1.3. Rôle de la philosophie

Puisqu’il s’agit d’élaborer un projet de société rationnel, il faut s’assurer que cette démarche elle-même est valide. C’est là l’une des finalités de la partie de l’oeuvre que nous appellerons « philosophique » et « métaphysique », pour la différencier des recherches scientifiques. Toutefois, pour éviter toute confusion, il faut préciser qu’ici le terme philosophie ne désigne pas, en l’occurrence, la philosophie sociale ou la philosophie politique, et que nous l’entendons donc au même sens que Ginsberg dans l’introduction à « The Works of L. T. Hobhouse42 » :

‘In the field of philosophy proper he made extensive and original studies in logic and the theory of knowledge [...]. In his metaphysical writings he has attempted a comprehensive synthesis. (Ginsberg 99)’

Quoi qu’il en soit ces divisions demeurent superficielles puisque les préoccupations philosophiques de l’auteur sont inextricablement liées à l’élaboration de la pensée politique :

‘Thus the philosophical, the scientific, and the practical interest, however distinct in theory, tend in their actual operation to be intermingled, and it must be admitted that we cannot carry one through without reference to the other. (MTS 15)’

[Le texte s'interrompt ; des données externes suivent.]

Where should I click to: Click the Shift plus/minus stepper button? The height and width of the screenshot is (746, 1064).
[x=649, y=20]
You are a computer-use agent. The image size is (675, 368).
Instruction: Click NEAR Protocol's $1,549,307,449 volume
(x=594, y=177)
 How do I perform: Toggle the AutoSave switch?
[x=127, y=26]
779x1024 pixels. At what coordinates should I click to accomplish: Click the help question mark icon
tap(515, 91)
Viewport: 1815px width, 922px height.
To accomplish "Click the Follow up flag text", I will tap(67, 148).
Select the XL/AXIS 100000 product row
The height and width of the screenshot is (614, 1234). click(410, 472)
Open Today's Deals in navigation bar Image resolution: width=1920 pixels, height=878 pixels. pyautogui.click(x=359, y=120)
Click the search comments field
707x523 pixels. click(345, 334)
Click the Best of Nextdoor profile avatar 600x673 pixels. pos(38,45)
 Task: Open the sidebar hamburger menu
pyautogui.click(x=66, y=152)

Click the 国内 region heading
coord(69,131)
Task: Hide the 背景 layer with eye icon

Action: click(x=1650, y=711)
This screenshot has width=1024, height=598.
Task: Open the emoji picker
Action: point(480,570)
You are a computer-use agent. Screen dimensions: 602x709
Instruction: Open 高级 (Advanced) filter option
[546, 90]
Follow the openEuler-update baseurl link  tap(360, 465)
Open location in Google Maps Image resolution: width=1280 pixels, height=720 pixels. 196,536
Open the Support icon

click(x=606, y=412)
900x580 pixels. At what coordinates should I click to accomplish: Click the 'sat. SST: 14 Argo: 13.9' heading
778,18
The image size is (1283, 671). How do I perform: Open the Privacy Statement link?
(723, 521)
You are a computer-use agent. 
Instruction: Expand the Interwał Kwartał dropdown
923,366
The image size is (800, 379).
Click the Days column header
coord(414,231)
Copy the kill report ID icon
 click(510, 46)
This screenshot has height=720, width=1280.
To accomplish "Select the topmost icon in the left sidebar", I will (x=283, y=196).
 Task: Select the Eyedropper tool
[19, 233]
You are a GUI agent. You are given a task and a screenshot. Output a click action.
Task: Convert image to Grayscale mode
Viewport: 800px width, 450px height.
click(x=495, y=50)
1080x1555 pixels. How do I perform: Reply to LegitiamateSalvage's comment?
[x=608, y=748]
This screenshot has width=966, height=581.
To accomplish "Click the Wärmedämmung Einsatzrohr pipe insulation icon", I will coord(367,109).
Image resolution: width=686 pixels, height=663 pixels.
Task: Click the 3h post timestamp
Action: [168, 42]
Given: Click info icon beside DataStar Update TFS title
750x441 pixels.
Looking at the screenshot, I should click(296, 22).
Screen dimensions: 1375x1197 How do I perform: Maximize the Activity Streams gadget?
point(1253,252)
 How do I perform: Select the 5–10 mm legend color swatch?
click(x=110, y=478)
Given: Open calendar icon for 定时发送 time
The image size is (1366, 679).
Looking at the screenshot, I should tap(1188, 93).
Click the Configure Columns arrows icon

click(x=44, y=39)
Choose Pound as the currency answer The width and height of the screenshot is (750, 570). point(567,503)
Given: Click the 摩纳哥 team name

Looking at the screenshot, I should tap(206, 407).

Pour illustrer notre propos, nous pourrions considérer l’enchaînement suivant à titre d’exemple : l’éthique sociale exposée dans The Elements of Social Justice correspond à un projet réaliste parce qu’elle tient compte de la réalité sociale, c’est-à-dire de celle de la société et de son composant, l’individu. Cette réalité nous est connue grâce aux recherches scientifiques. A leur tour, ces recherches sont valides parce qu’elles procèdent d’une méthode rationnelle qui a été elle-même définie dans l’épistémologie. Ainsi le projet politique se fonde sur la méthode qui consiste en une étude rationnelle de l’homme et de la société et, par conséquent, on trouve au second plan une analyse des conditions de la validité de la méthode d’étude elle-même. C’est donc tout logiquement que la philosophie (philosophy proper) et la métaphysique sont associées au projet politique, au même titre que la science. Cette association est l’illustration même de ce que Ginsberg nomme « ‘l’attitude de Hobhouse envers la science et la philosophie’ 43 » :

‘Throughout his work he insisted on the close relation between them. [...] The true function of metaphysics was to co-ordinate the underlying ideas of the sciences and of experience generally. (Ginsberg 105)’
Notes
42.

 M. GINSBERG, « The Works of L. T. Hobhouse », in Hobson/Ginsberg. Cette partie de l’ouvrage est désormais abrégée « Ginsberg ».

43.

 Ginsberg p. 105 : « Hobhouse’s attitude to science and philosophy ».